Exercise details:
Change "pixel" to "point" throughout the rows below, and leave everything else unchanged.

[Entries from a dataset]
┌──

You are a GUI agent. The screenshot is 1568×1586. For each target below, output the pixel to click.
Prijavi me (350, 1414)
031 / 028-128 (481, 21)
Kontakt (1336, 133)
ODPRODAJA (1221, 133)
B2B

└──

Reply:
You are a GUI agent. The screenshot is 1568×1586. For each target below, output the point to click.
Prijavi me (350, 1414)
031 / 028-128 (481, 21)
Kontakt (1336, 133)
ODPRODAJA (1221, 133)
B2B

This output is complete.